Stored data:
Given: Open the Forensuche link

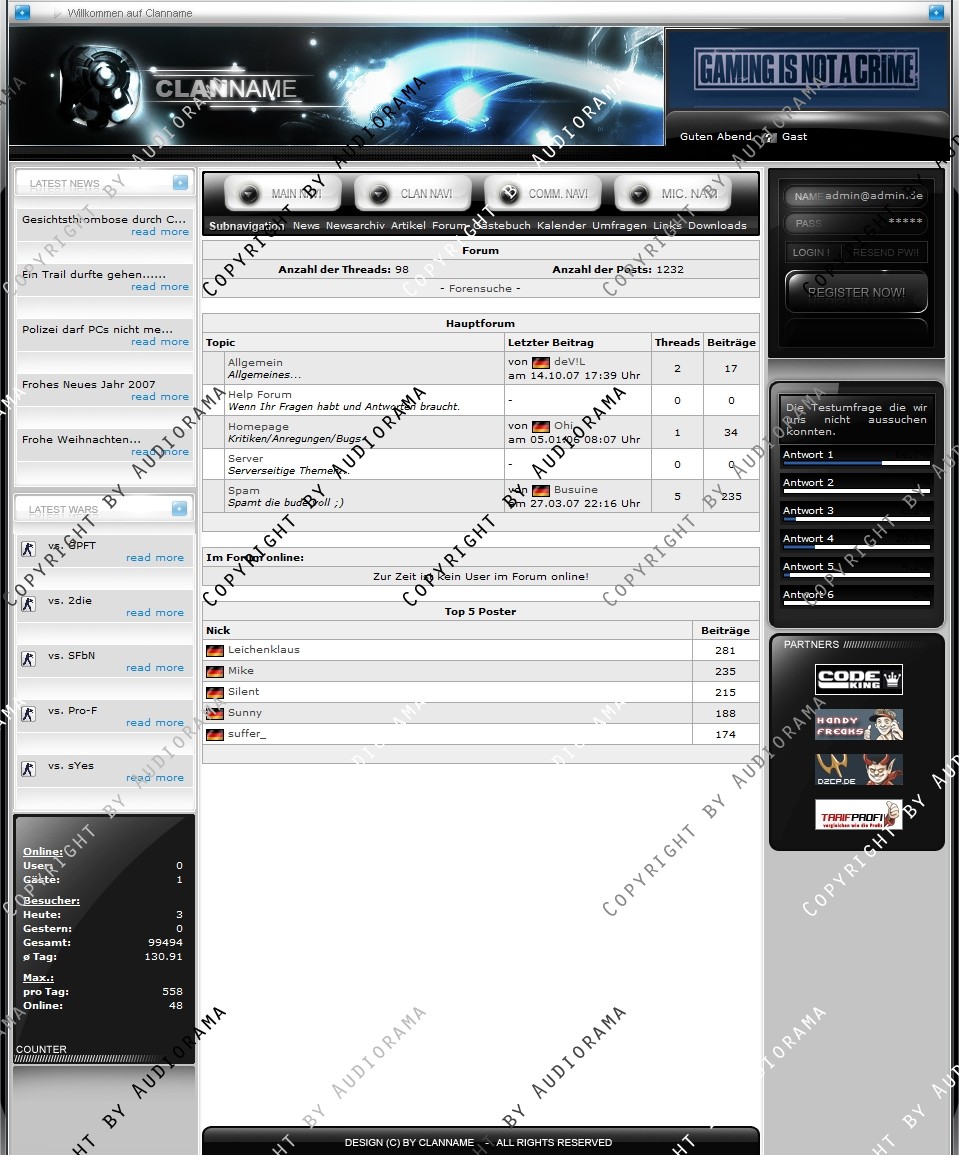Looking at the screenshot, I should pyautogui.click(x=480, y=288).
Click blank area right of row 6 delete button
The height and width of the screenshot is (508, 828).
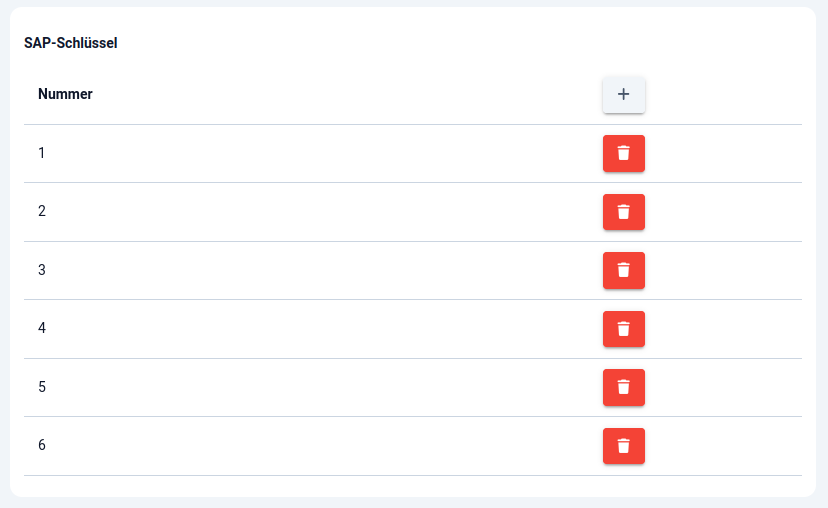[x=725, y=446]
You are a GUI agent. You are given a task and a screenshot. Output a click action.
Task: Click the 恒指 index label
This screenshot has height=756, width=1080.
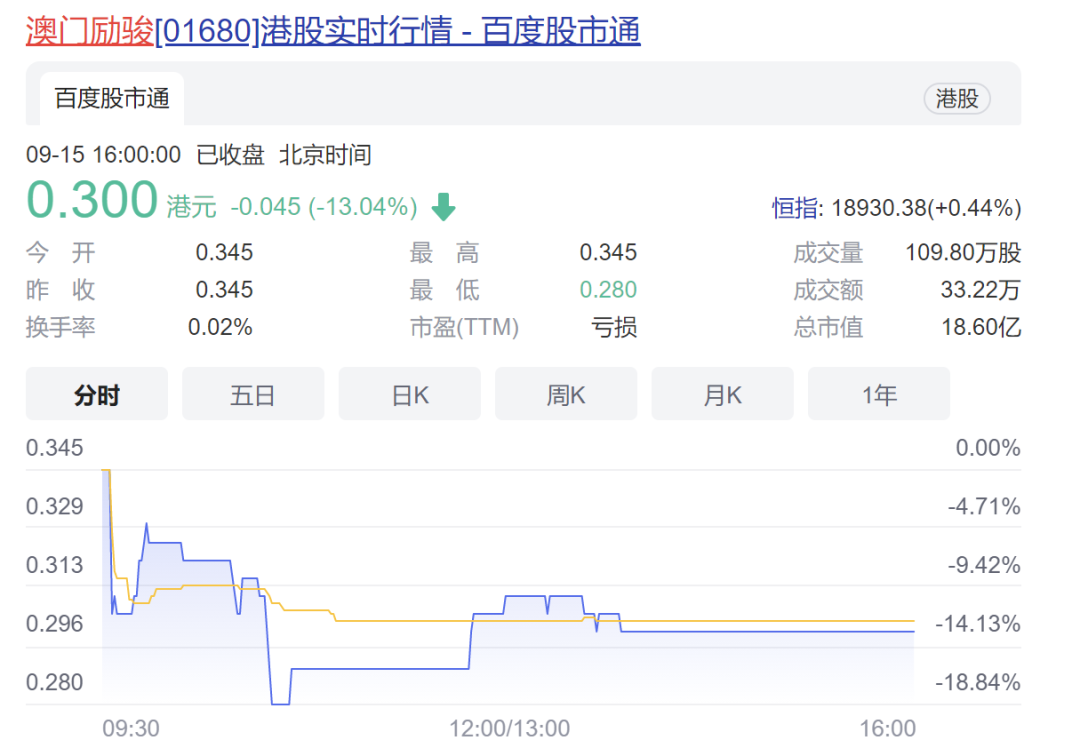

Aim of the exercise: Retype each line above exactly. Leave the images out.

Output of the task:
Given: Open the Forensuche link

Looking at the screenshot, I should pyautogui.click(x=480, y=288).
Click blank area right of row 6 delete button
The height and width of the screenshot is (508, 828).
[x=725, y=446]
You are a GUI agent. You are given a task and a screenshot. Output a click action.
Task: Click the 恒指 index label
This screenshot has height=756, width=1080.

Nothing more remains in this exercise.